Locate every line in the records below that holds the word "computer" and return each one.

* Saved entries:
+ + + + + + +

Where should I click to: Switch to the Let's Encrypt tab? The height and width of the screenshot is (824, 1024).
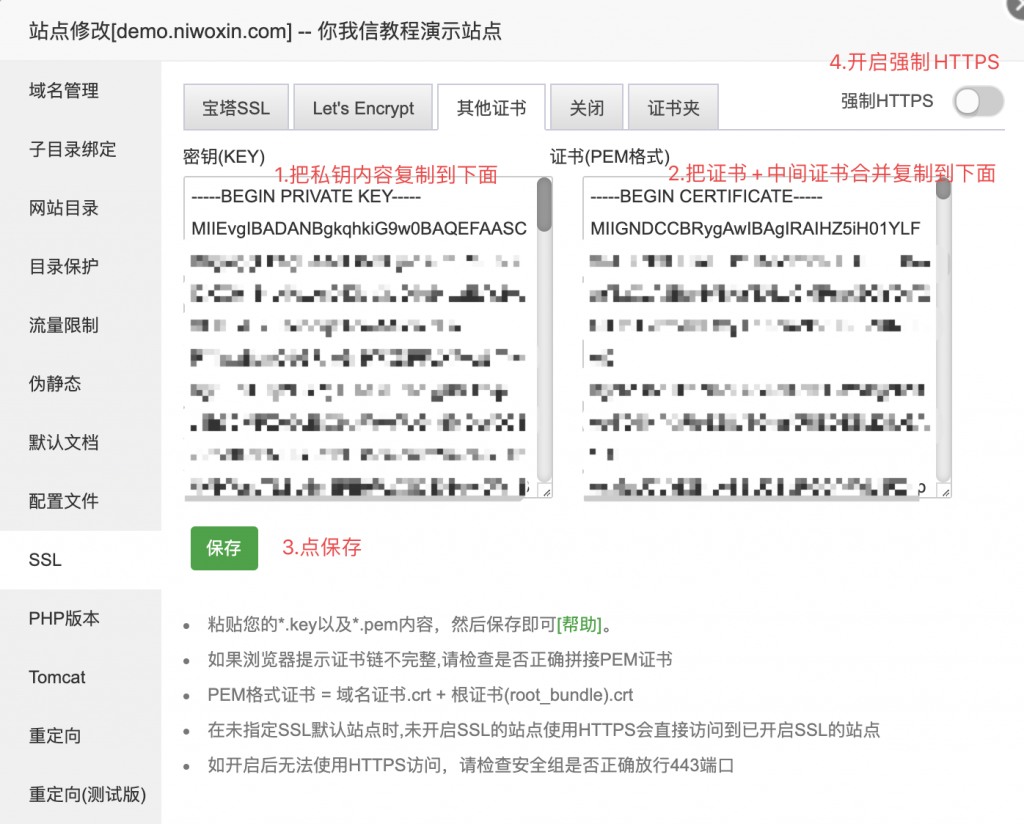(x=363, y=108)
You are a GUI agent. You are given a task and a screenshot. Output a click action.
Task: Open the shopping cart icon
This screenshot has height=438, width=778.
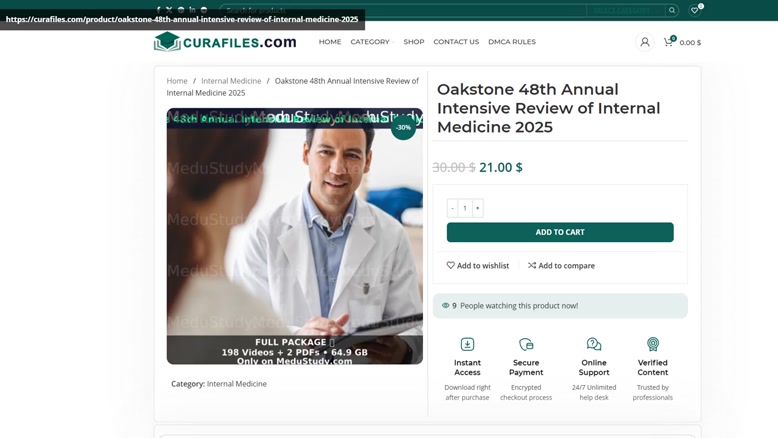point(669,42)
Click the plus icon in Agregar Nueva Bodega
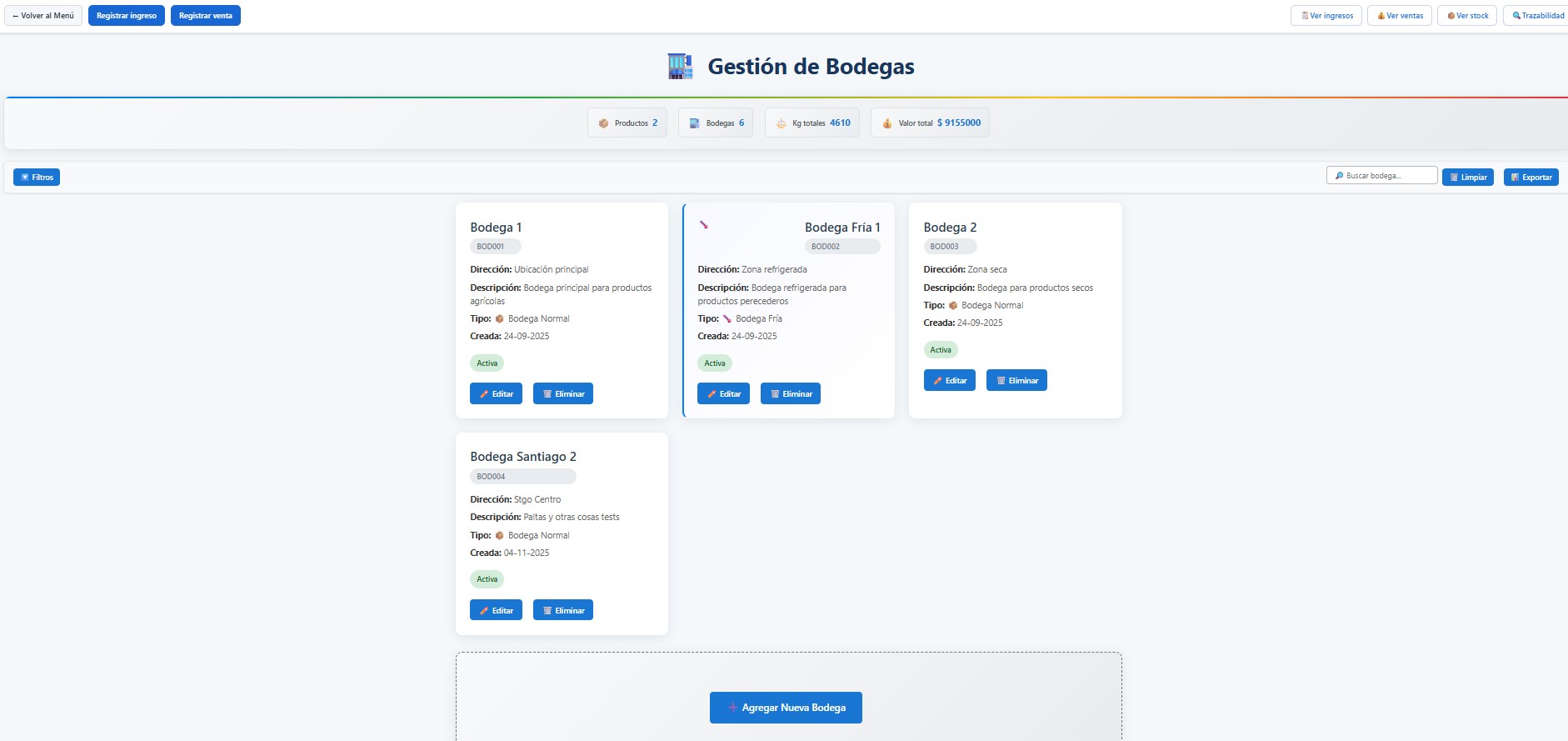 (x=732, y=708)
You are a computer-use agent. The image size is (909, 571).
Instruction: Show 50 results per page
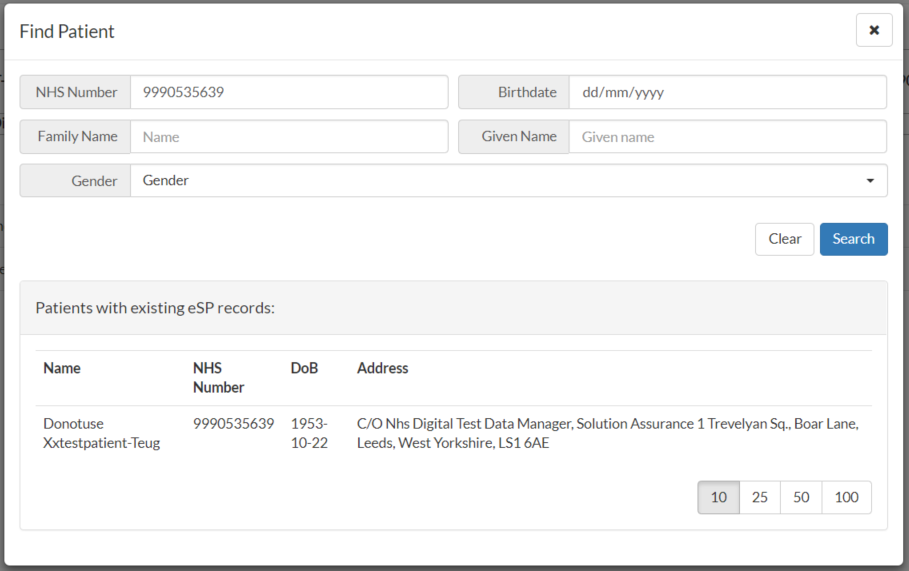coord(801,497)
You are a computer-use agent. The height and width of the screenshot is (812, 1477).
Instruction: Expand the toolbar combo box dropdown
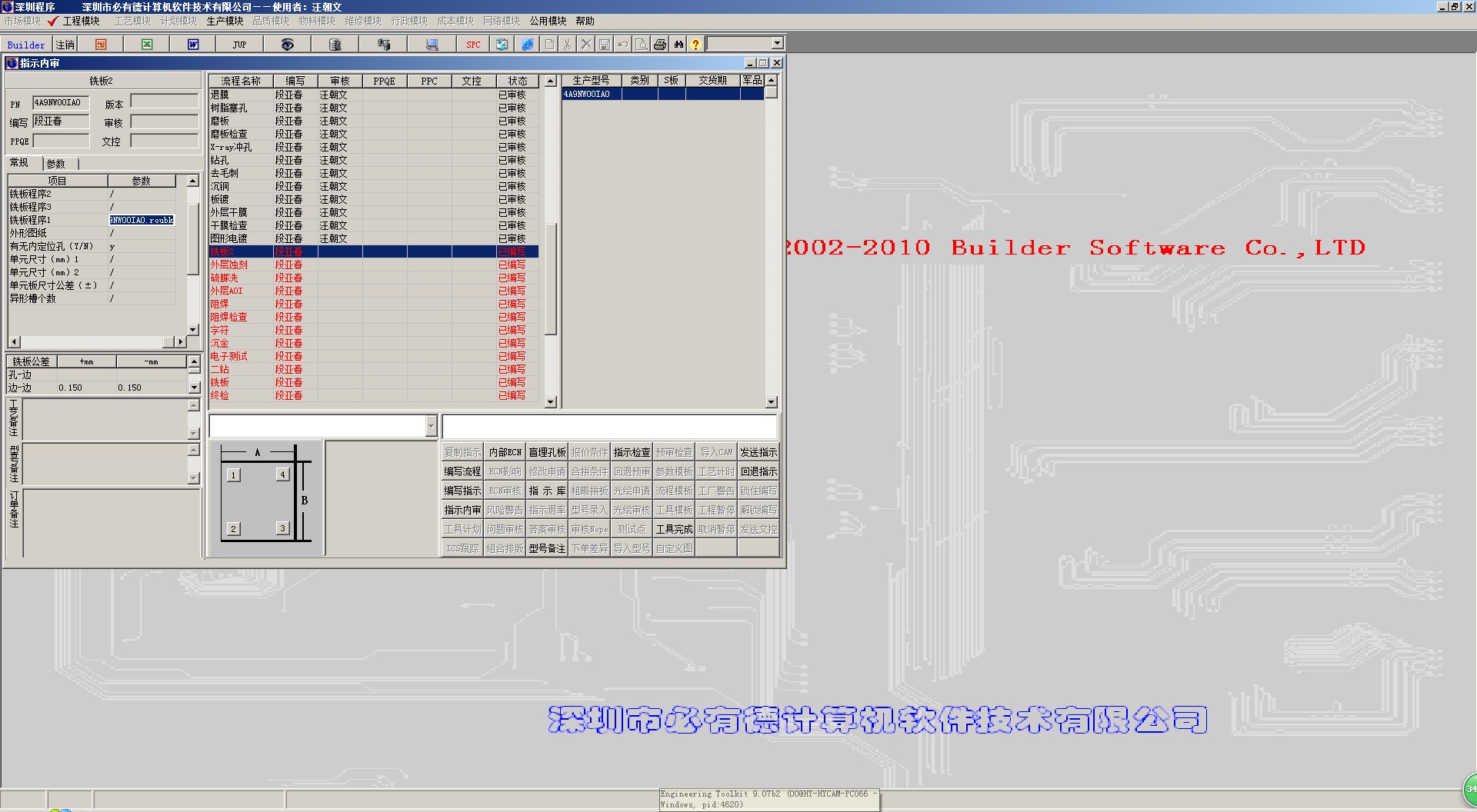pos(777,44)

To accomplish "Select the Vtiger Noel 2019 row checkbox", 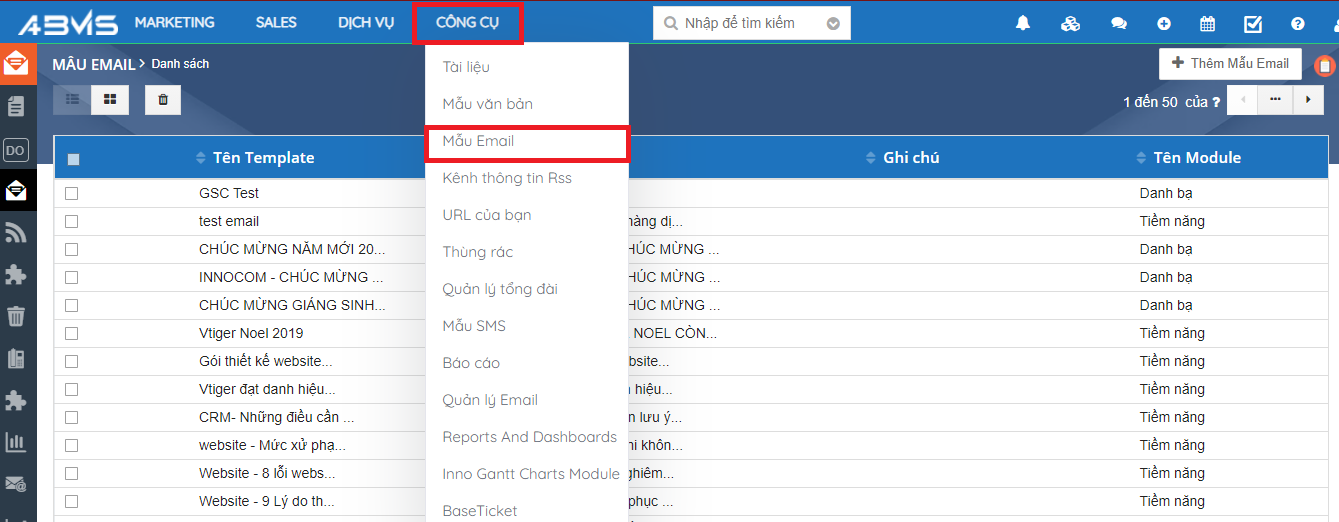I will coord(72,333).

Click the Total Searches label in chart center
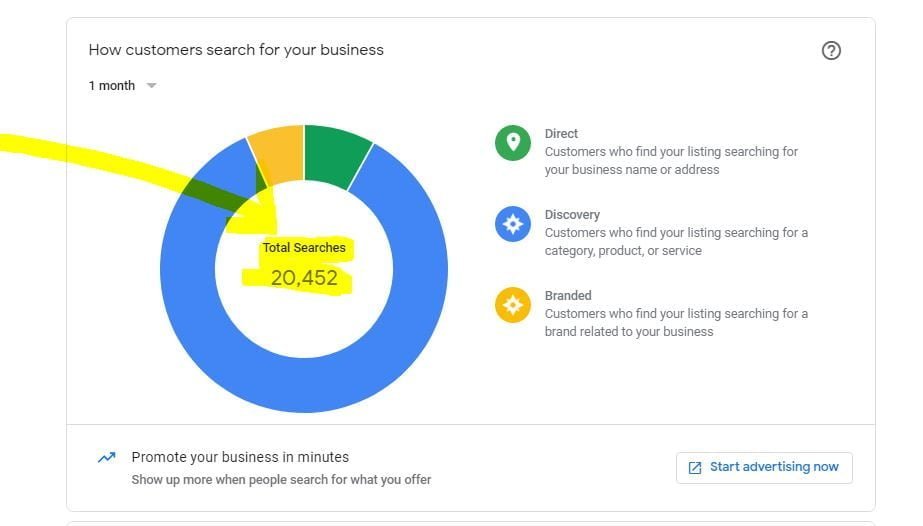[304, 247]
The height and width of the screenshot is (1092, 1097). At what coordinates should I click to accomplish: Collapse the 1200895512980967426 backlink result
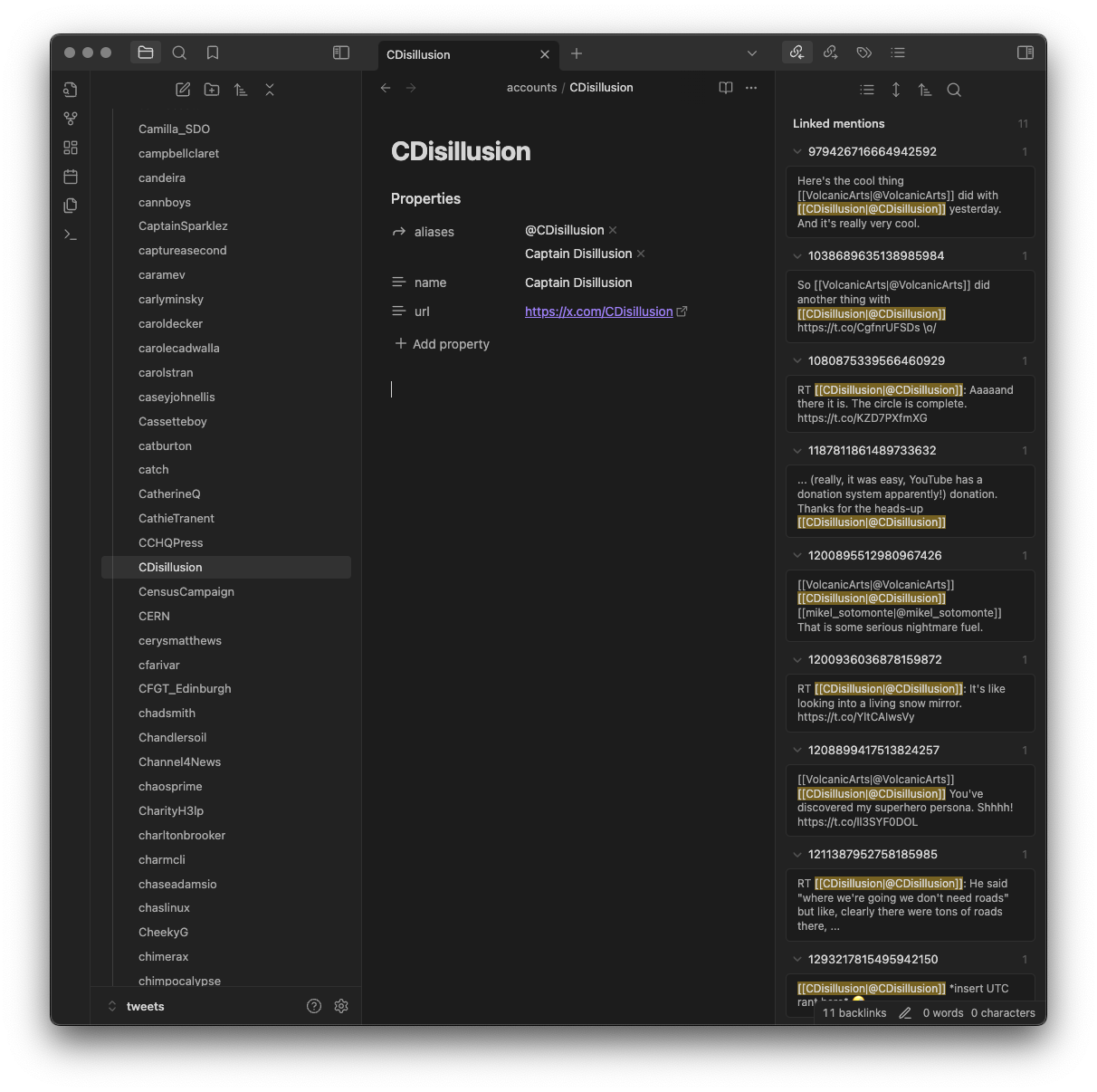point(797,556)
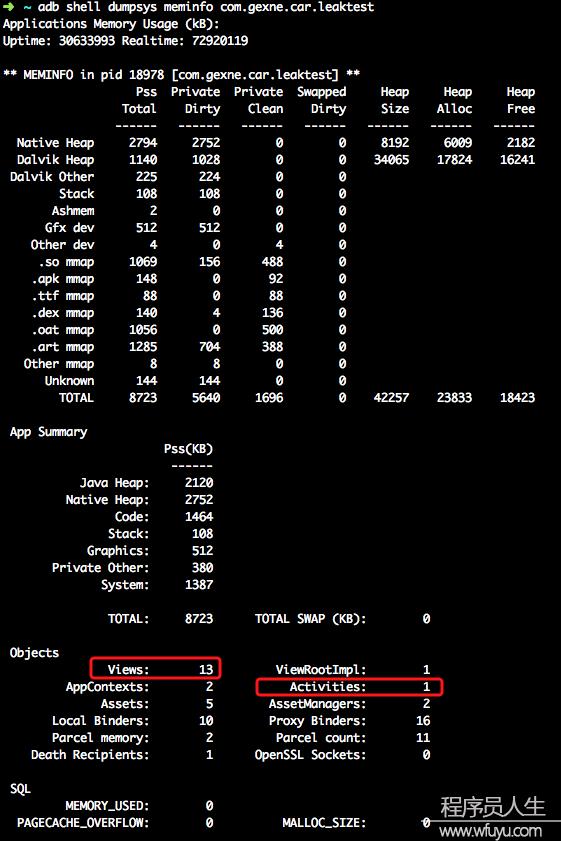Open the www.wfuyu.com watermark link

click(490, 831)
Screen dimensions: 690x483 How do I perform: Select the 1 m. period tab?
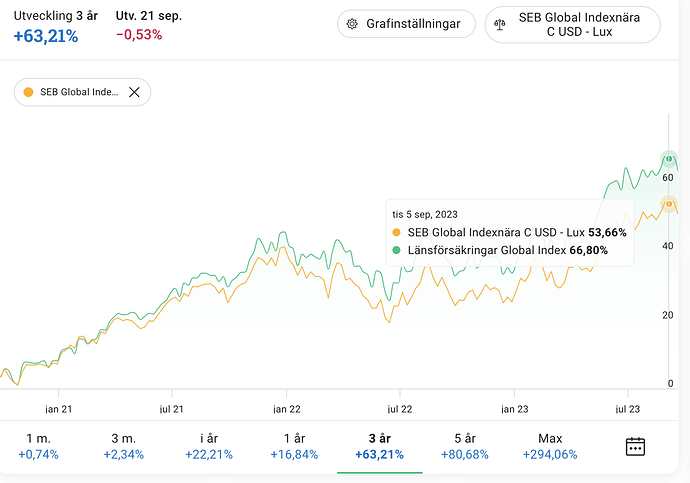pos(38,446)
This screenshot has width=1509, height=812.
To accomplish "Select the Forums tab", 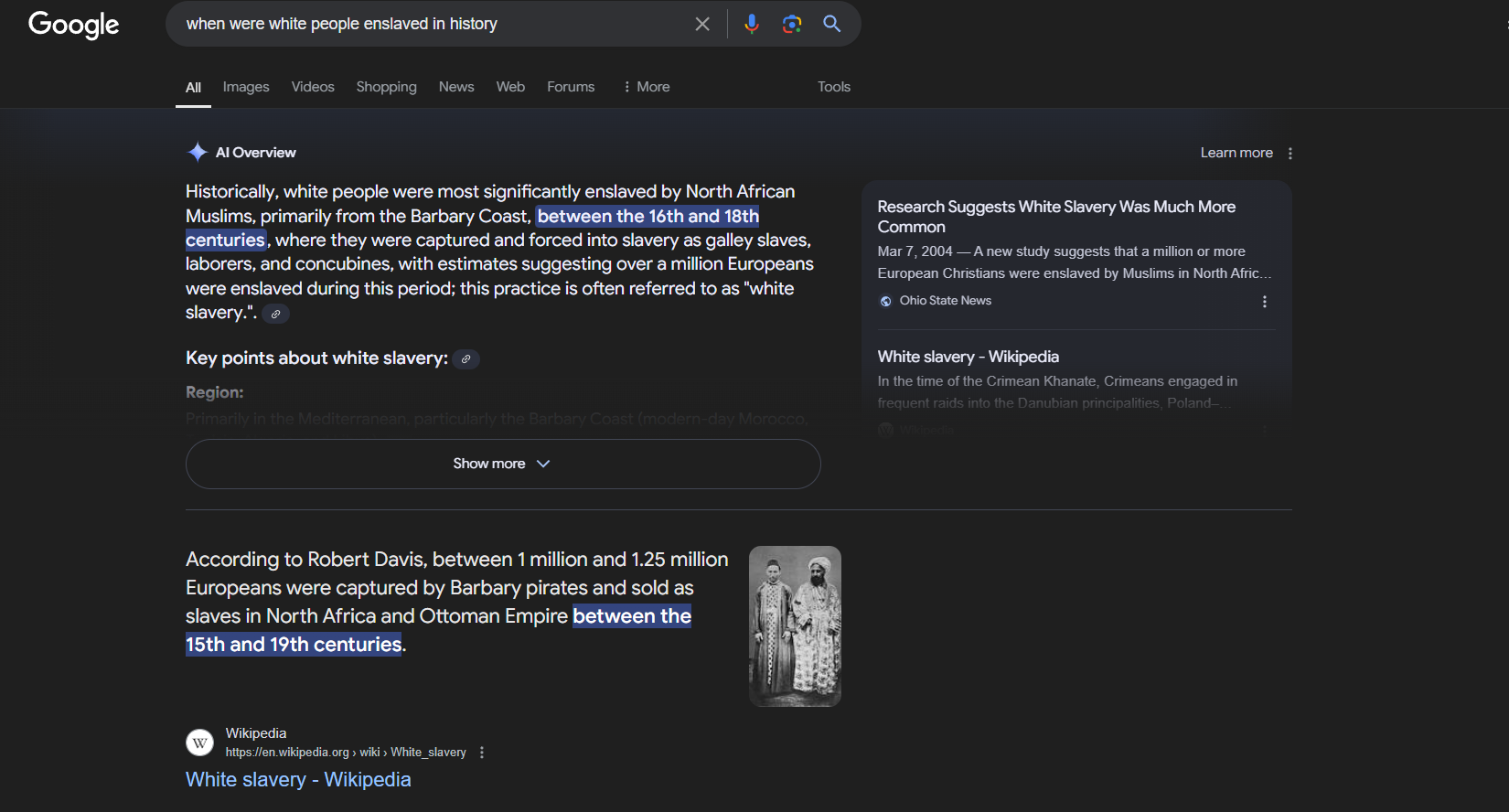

+ + + + + + +

* OUTPUT FOR THIS EXERCISE:
You are a computer-use agent. The image size is (909, 571).
You are a computer-use agent. The height and width of the screenshot is (812, 1477).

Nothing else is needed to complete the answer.